柳老夫人抬了抬眼皮,“怎么?这么着就不舒心了?看不过去了?他是你大兄,我还是你老娘呢!”

“阿娘!”柳禧叫了一声,“你是我亲娘,我知道。正因为你是我亲娘才担心你,这都说多少年了,你怎么还同阿兄置气,亲母子之间还搞得这么僵硬。我这回回来,瞧着阿兄竟是比前年老了好多,你也体谅体谅他,他心里苦哇!”

“他心里苦,我心里头就不苦吗?要我体谅他?做儿子怎么不体谅不体谅他亲娘呢!”柳老夫人沉下脸子,不高兴地道,“你也看见了,我好不容易过个寿,他人过了半个月才回来!你瞧瞧,我在这个家里还做得主?都叫一起子刁奴欺负去了!”她越说越气,用手连连“啪啪”地拍着腿。

柳禧使劲压着她的手,无奈道,“您这是作甚!有话好好说,您自个手啊腿啊就不疼的啊!”她扭头瞧了瞧屋外,又转向面色不好的柳老夫人,低声劝她,“您也是,这堂屋外头还有下人丫鬟子呢,也不怕人听去了笑话!您哪里过得不满意了?族里头的老太太有哪个不羡慕你的,夫君儿郎都有本事,进得都城过得好日子。阿兄年纪也大了,他对阿嫂一片情深,您干吗非得逼着他另娶?另娶的能有多善待前头嫡妻留下的儿子?您也心疼孙子,睁一只眼闭一只眼罢。阿兄办差幸苦,上峰要他跟随,他能不跟着,您这回又不是整寿,且阿兄不是给您带了礼物?”

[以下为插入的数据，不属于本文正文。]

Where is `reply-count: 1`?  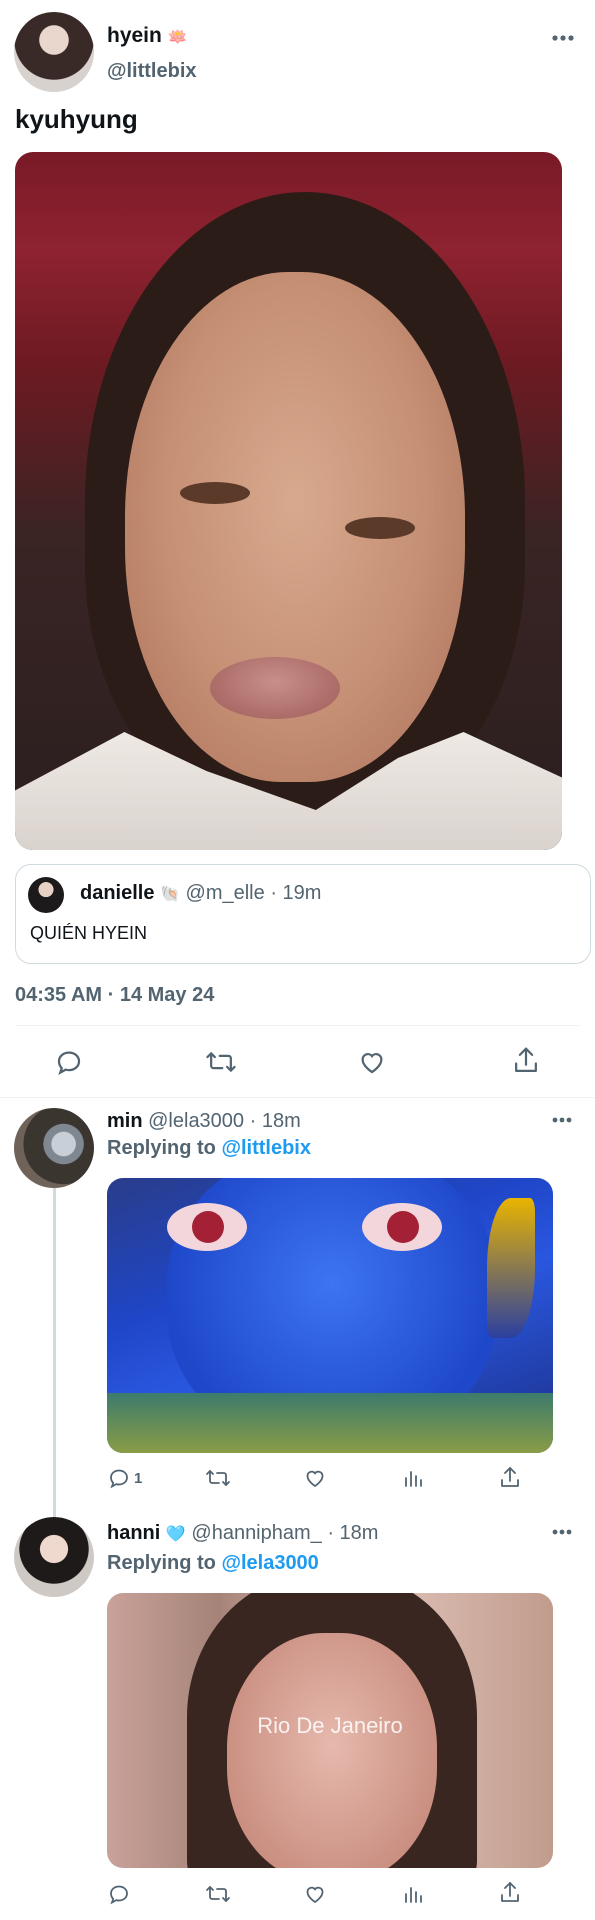
reply-count: 1 is located at coordinates (138, 1478).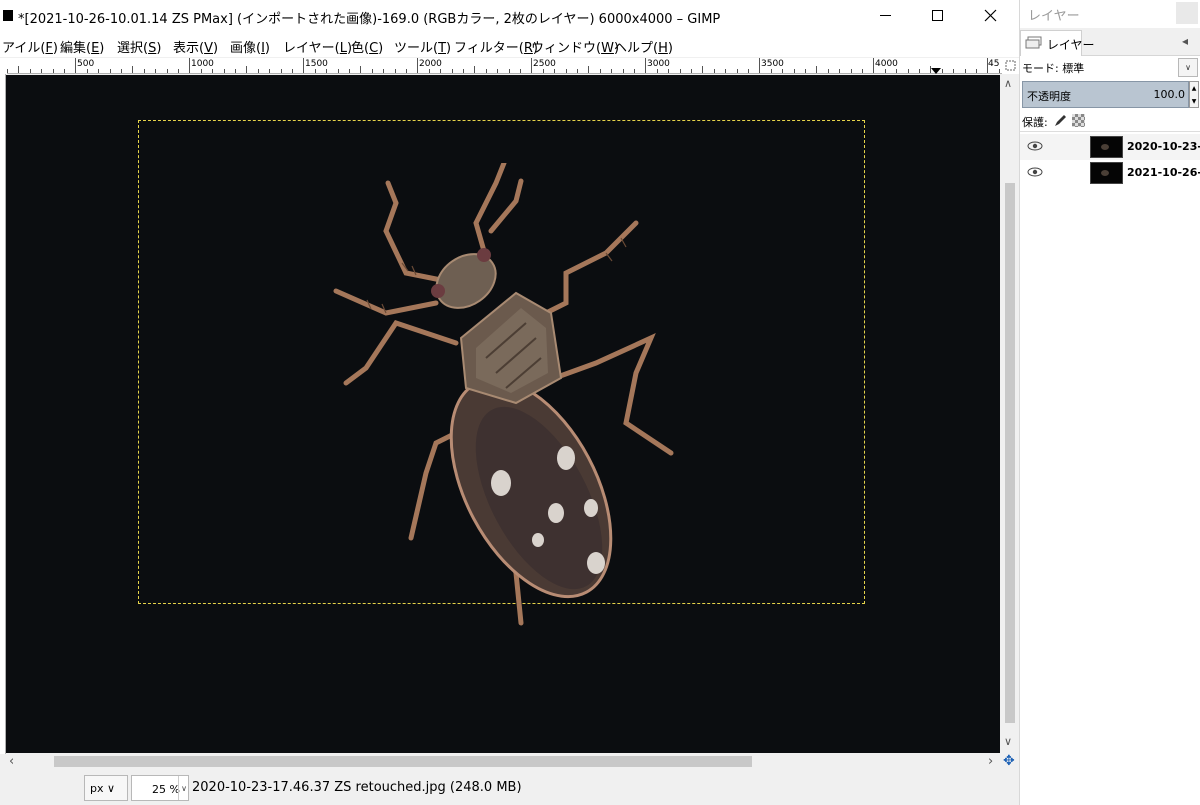 This screenshot has width=1200, height=805. I want to click on minimize-button, so click(885, 16).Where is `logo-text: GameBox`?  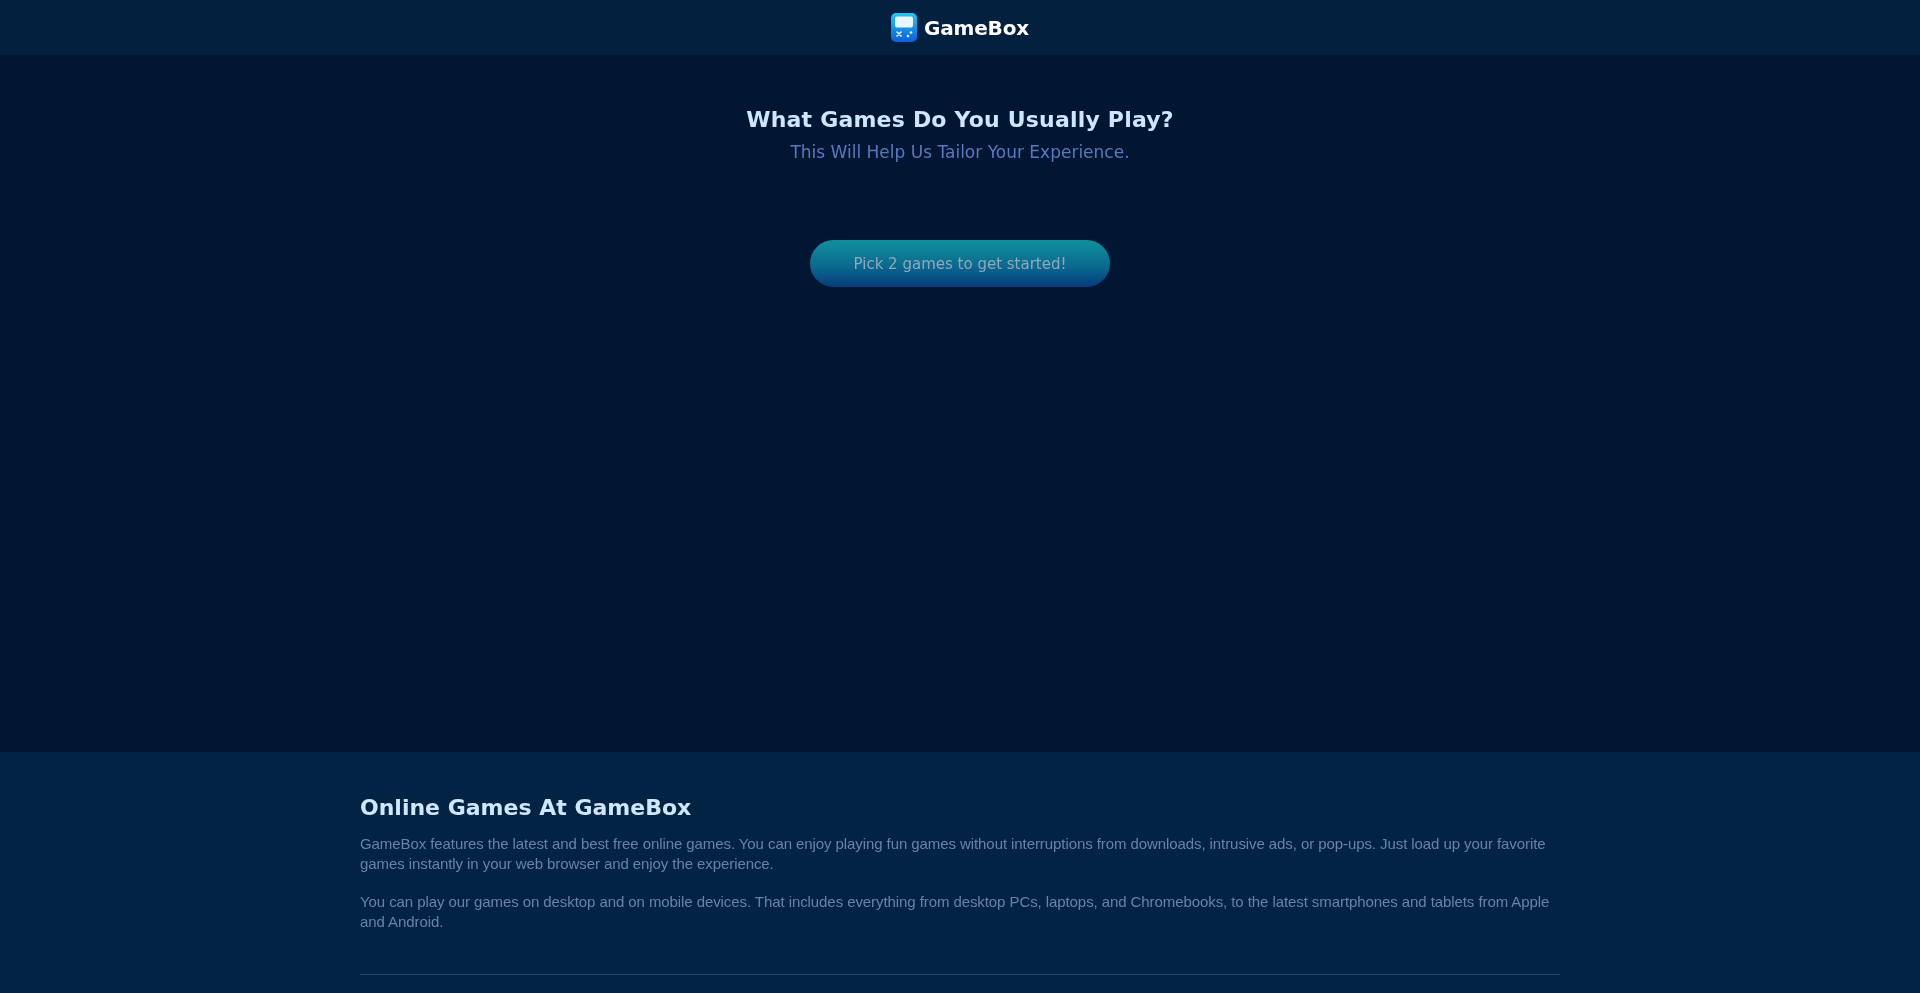
logo-text: GameBox is located at coordinates (976, 28).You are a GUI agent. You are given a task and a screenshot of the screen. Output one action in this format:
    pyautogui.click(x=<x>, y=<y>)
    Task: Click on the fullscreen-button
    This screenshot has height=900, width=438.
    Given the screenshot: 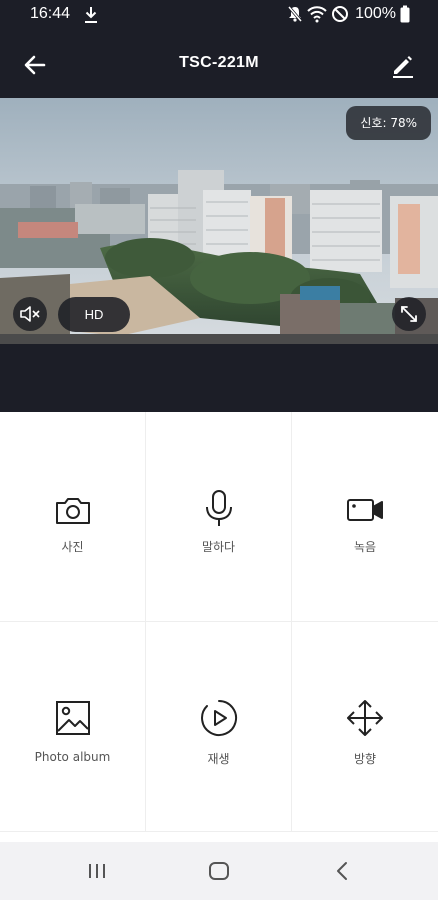 What is the action you would take?
    pyautogui.click(x=409, y=314)
    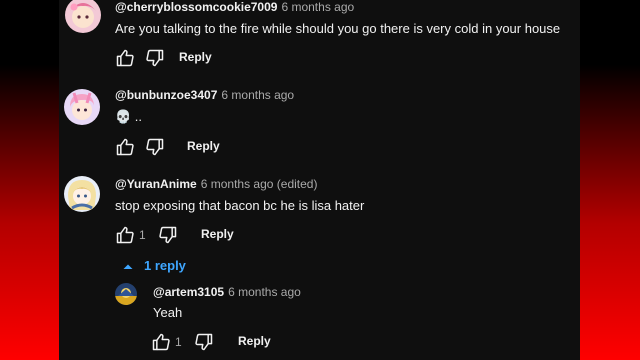  What do you see at coordinates (168, 312) in the screenshot?
I see `reply-text: Yeah` at bounding box center [168, 312]. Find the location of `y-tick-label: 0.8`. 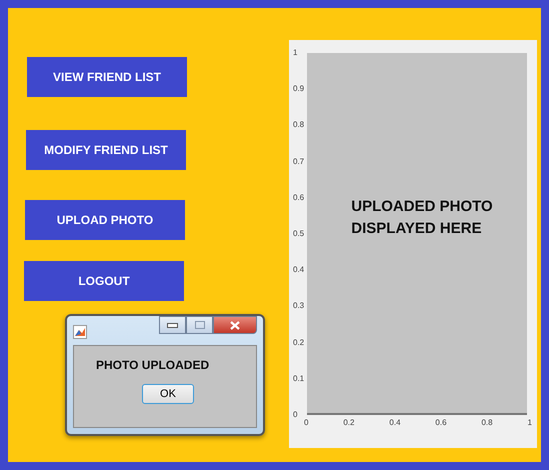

柳老夫人张了张嘴,见柳禧面上一派诚恳之色,只得长长地叹了一口气,“你也不晓得,不提了罢。”她有些疲惫地拍了拍柳禧的手背,一直挺着的腰背也耷拉了不少,“我同你阿兄这辈子最多也只能这样了,你也不必再背着我找你阿兄说道了,甭管了,过好你自己的日子吧,克勤是个好的,阿虎也长这么大了,你下回来,将阿网带来我瞧瞧,他如今也该会叫人了吧……”

提及小儿子,柳禧自然有很多话要讲,便随着柳老夫人把话题带了过去。

三思园,柳介换下大衣裳,也没漱洗,便顺着游廊往柳之潜住的东跨院走去,屋子里传来唧唧咕咕的说话声,他在廊下站定,只听一个有些兴高采烈地声音道,“表哥,咱们今天再去隔壁找阿衣好不好?”这声音有些浑沦,像是嘴中含了一枚枣子似的。

柳介听出这是他妹妹柳禧的大儿子张信的声音,他有些疑惑话中透出的陌生名字,便侧耳往下听。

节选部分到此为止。